Moreover, unlike the office products it purchases at wholesale and then resells in its stores, Staples does not "own" the insurance it makes available to its customers. Rather, it serves as an agent for their acquisition of the direct or excess value insurance offered by UPS, bringing supplier and customer together. Although, as Staples notes, UPS does not pay Staples for its role in the transaction, at the very least UPS allows Staples indirectly to impose an additional percentage service fee as part of the gross premium charged to the shipper-insured.

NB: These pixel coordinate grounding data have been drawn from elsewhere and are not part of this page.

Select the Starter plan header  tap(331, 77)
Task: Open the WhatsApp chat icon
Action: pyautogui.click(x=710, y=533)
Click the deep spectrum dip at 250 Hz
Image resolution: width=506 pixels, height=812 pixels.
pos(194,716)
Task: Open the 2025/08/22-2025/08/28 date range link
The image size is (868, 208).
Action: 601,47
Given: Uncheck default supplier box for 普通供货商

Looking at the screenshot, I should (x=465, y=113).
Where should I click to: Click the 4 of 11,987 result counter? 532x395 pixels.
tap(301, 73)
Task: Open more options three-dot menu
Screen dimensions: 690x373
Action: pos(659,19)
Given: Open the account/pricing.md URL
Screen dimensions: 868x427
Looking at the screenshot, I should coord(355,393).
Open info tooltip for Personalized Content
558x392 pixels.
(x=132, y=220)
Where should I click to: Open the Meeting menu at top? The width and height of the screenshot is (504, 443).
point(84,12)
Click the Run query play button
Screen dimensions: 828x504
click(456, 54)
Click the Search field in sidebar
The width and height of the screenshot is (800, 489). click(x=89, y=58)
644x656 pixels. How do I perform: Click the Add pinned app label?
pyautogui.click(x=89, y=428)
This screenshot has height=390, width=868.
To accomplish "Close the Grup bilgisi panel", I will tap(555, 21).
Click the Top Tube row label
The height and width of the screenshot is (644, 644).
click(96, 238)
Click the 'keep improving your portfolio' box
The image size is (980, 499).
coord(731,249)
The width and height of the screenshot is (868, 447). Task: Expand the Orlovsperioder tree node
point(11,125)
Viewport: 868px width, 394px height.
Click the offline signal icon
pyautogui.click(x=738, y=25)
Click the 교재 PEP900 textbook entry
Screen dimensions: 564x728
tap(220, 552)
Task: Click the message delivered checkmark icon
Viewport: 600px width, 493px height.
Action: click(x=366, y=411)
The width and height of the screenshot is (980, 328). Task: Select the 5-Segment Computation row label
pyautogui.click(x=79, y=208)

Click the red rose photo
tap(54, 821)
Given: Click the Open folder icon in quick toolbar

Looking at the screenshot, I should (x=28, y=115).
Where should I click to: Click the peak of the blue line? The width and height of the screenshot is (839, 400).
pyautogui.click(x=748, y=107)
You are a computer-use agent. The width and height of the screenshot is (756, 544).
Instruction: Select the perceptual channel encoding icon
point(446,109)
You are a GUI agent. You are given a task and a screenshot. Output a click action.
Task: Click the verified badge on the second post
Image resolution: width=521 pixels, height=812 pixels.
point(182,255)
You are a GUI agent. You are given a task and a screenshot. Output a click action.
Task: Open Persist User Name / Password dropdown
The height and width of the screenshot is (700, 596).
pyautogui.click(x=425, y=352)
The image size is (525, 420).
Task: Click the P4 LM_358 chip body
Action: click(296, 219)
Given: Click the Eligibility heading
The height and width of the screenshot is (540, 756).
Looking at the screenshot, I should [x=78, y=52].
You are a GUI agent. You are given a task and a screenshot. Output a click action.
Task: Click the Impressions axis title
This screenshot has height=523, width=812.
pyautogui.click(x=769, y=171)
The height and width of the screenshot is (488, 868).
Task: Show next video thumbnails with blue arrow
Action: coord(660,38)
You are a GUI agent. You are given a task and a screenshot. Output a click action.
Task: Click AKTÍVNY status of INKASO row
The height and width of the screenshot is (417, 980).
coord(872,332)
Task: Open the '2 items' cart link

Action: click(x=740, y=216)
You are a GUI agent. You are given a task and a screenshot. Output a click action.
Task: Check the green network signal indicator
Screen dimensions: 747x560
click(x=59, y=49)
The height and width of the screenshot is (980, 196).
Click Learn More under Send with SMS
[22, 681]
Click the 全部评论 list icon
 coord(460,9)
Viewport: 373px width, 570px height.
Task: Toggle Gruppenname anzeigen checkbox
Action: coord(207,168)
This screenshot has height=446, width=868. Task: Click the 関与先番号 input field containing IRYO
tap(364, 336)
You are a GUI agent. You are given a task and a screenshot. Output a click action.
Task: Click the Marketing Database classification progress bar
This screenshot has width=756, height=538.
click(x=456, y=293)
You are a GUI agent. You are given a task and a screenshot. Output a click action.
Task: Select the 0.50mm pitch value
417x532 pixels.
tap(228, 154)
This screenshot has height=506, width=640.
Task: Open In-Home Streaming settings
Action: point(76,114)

As such, the amount collected by Staples in excess of the $0.35 charged by UPS for the coverage is "commission" within the meaning of Insurance Code section 1635.
The noun "commission" is derived from a Latin root (by way of Middle French and Middle English) meaning "act of bringing together" and is commonly defined, in part, as "a fee paid to an agent or employee for transacting a piece of business or performing a service; esp: a percentage of the money received from a total paid to the agent responsible for the business." (Webster's 10th New Collegiate Diet. (1995) p. 231.)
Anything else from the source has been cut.